RBI.Thmb.jpg RBI may not cut repo rate any soon or for six months: Economists

   Top Stories
» 28 Indian startups raised over $800 mn in funding this week
» GST Council waives interest, penalty on notices to taxpayers under Section 73
» India's innovation ecosystem poised for exponential growth: Industry
» India's innovation ecosystem poised for exponential growth: Industry
» Overseas Indians faith grows in Indian economy with $1 billion deposits in April
IANS | 08 Feb, 2024
With the Reserve Bank of India’s (RBI) Monetary Policy Committee (MPC) deciding to retain the repo rate at 6.5 per cent, economists are of the view that a rate cut may not happen any time soon or at least for next six months, said senior economists.

In a 5:1 decision, the MPC which met on February 6-8, decided to hold the repo rate -- the rate at which the RBI lends to banks -- at 6.5 per cent.

The RBI MPC also decided not to change its stance to 'neutral’ from 'withdrawal of accommodation’.

“It was no surprise that RBI MPC decided to keep the status quo on the interest rates for the sixth consecutive time. However, RBI continued to sound hawkish as against the market expectations and has not provided any indication of the timing of the change in monetary stance from withdrawal of accommodation,” said Suman Chowdhury, Chief Economist and Head – Research, Acuité Ratings & Research.

“Given the tone of the MPC statement and the expectation of growth buoyancy, we believe that the likelihood of any rate cut by RBI has significantly reduced over the next six months,” Chowdhury added.

The RBI MPC will not cut the repo rate ahead of the US Federal Reserve, said Madhavi Arora, Lead Economist, Emkay Global Financial Services.

“We understand that shifting debates on global narratives requires the RBI to be flexible as well. We have long maintained that the RBI's policy has been somewhat pegged to the Fed, specifically in the last two years, even as it formally targeted inflation. The swift turn of tone and action pivots of the RBI in the last two years have been influenced purely by global narrative. We do not see RBI preceding the Fed in rate cuts,” Arora said.

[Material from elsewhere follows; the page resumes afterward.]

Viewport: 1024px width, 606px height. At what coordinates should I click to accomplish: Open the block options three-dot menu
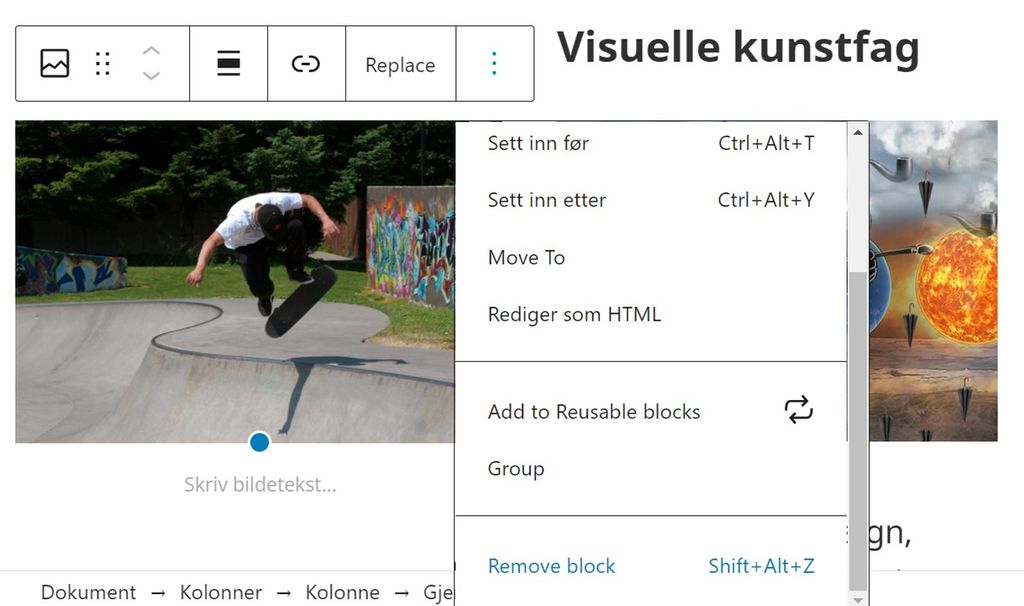(494, 63)
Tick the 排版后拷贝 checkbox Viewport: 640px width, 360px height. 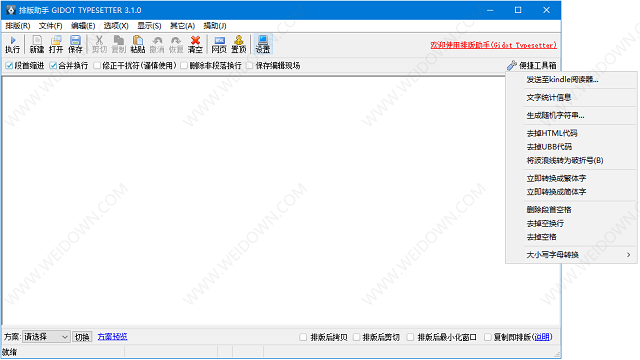coord(303,337)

Predicting that RBI will remain cautious owing to high food inflation, CARE Ratings’s Chief Economist Rajani Sinha said: “Healthy economic growth gives room to the Central Bank to maintain status quo for some more time.”

“However, in the second half of the year, as domestic inflationary concerns recede and the US Fed starts cutting rates, we can expect a shallow rate cut by RBI. On the liquidity front, RBI will continue to intervene through appropriate tools as required,” Sinha said.

Sujan Hajra, Chief Economist & Executive Director, Anand Rathi Shares and Stock Brokers, was also of view that rate cut may not happen any soon and RBI will be on wait and watch mode.

“With RBI's inflation projection of 4.5% for FY25, any expectations of cuts coming in the current year become unlikely. We think the progress in food prices will be the key monitorable for RBI's tone in the upcoming policy. Like other central banks, higher growth for the current and next year gives RBI more headroom to be on a wait-and-watch mode,” Hajra said.

As to the 7% economic growth rate for FY25 stated by RBI Governor Shaktikanta Das, Chowdhury said: “They have significantly upgraded their growth prospects for the next fiscal to 7.0%, reflecting that there are minimal concerns on economic growth at this time.”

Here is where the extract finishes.